The development of a new medication is an incredibly complex process. From laboratory research, to testing for safety and efficacy, to setting up manufacturing and obtaining regulatory approval, the process can take up to a decade—and that’s only for one pharmaceutical product. A major pharmaceutical company could be developing dozens of drugs at any given time. Coordinating such long and complicated processes both to ensure that they are the most resource-efficient and to guarantee that the development process proceeds without delays, which may threaten the slim window of patent-protected profitability for those products, is the difficult job of research and development schedulers.
Balancing the priorities of hundreds of researchers scheduled out for years across multiple projects can be a huge challenge. That’s why Chrysanthos Gounaris and doctoral students Hua Wang and Nikolaos Lappas, in partnership with R&D experts from Eli Lilly and Company, have used their expertise in process systems engineering to develop an automated decision support system for planning the R&D activities within Lilly’s Synthetic Molecule Design and Development organization. Their work was recently published in the INFORMS Journal on Applied Analytics.
“Eli Lilly is a major, global pharmaceutical company developing dozens of different therapeutic compounds at any given time,” says Gounaris, associate professor of chemical engineering. “There’s a lot of scientific work that needs to be done to prepare these compounds for testing in clinical trials, to gather the data necessary to prove to the FDA that those are safe and efficacious for human patients, as well as to design efficient processes for eventual large-scale manufacturing. It’s a really challenging problem to optimally allocate resources and determine when activities should take place across all the different assets being simultaneously developed in the company portfolio.

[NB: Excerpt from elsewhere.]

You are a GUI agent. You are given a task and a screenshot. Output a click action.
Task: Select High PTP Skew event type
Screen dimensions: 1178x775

That’s the kind of problem that process systems engineers are uniquely prepared to solve.”
In most pharmaceutical companies, planning decisions for the drug development process are made by experienced R&D personnel. When project targets evolve or change, as they often do in this industry, it’s up to these professionals to weigh the trade-offs of the different options and update the master plan. But no matter how skilled the human R&D schedulers may be, these updated plans are often biased towards meeting the short-term goals associated with the projects that received updated targets, overlooking the longer-term impact that these tweaks might have on the company’s portfolio as a whole.

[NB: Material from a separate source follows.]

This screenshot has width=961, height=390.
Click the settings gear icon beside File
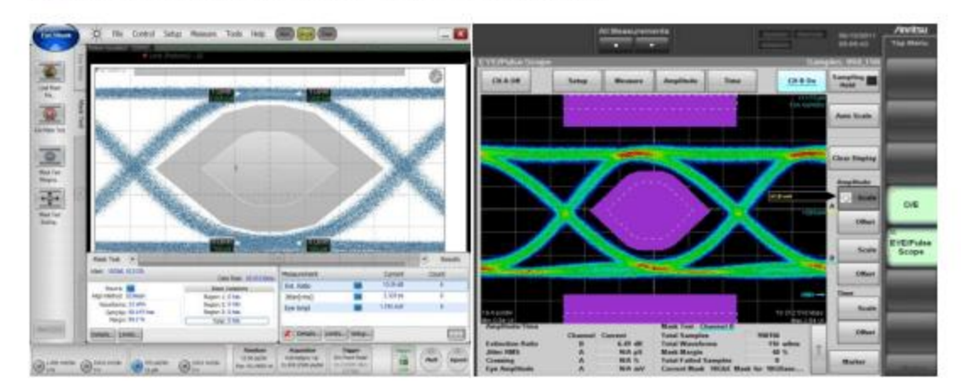click(x=97, y=34)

The software that the team has created consists of two major pieces, which come together to create a functional decision support system. The first consists of an interface, created by the scientists at Eli Lilly, which allows them to fetch data from their own internal databanks on all of the various products under development. For the second, Gounaris and his students developed the mathematical models and associated algorithms that process these data and identify the most efficient R&D plan for the whole portfolio.

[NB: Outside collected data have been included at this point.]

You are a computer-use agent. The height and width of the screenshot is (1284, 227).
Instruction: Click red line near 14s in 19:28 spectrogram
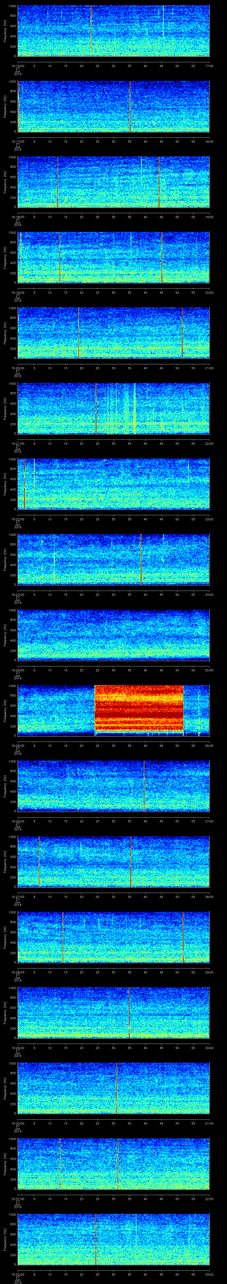tap(63, 937)
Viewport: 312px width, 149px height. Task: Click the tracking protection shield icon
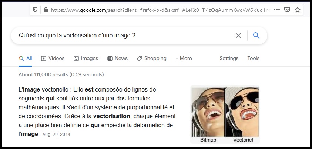[x=36, y=10]
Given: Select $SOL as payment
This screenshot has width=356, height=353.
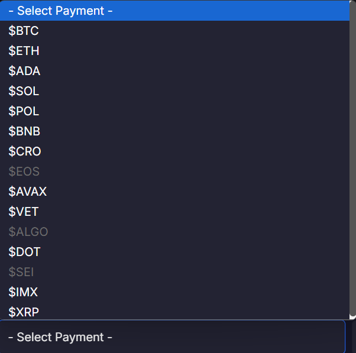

It’s difficult enough to plan the R&D schedule for one company’s entire portfolio—but what about when that company acquires external assets that now have to be incorporated into the overall R&D planning?
If a pharmaceutical company acquires external assets, they have to incorporate these additional projects into their existing portfolio. But even just a few new projects can throw off the whole balance.
Chrysanthos Gounaris, Associate Professor, Chemical Engineering
“If a large pharmaceutical company like Eli Lilly acquires external assets, it’s now up to Eli Lilly’s scientists to take on the remaining work and incorporate these additional projects into their existing portfolio,” says Gounaris. “But even just a few new projects can throw off the whole balance of scheduling and coordination. This new tool can not only help run the calculations to determine whether or not expanding the portfolio is feasible, it can also identify the bottlenecks that might be preventing this from being the case, thus providing management with insights on how to make the acquisition go forward.”
The implementation of such a portfolio-wide planning capability could be a cost and time-savings game-changer for Eli Lilly. Besides enabling cost efficiencies for R&D, it helps mitigate the risk of not meeting important clinical trial or target launch deadlines. It also helps improve the time management of Eli Lilly scientists, allowing them to focus more on in-house technology development.
While this tool was created in partnership with Eli Lilly to work specifically with their own databases, Gounaris says that the models and algorithms on which it is based could be adapted to suit the R&D processes at other major pharmaceutical companies as well. This way, the tool can be customized to address the specific needs of any pharma R&D organization.
“Our methodology here is relevant to a broader class of problems within the realm of ‘project scheduling,’ which is ubiquitous in many industries,” says Gounaris. “It allows people faced with projects of large scope to optimally allocate resources and sequence the various tasks that need to occur to meet project performance targets.”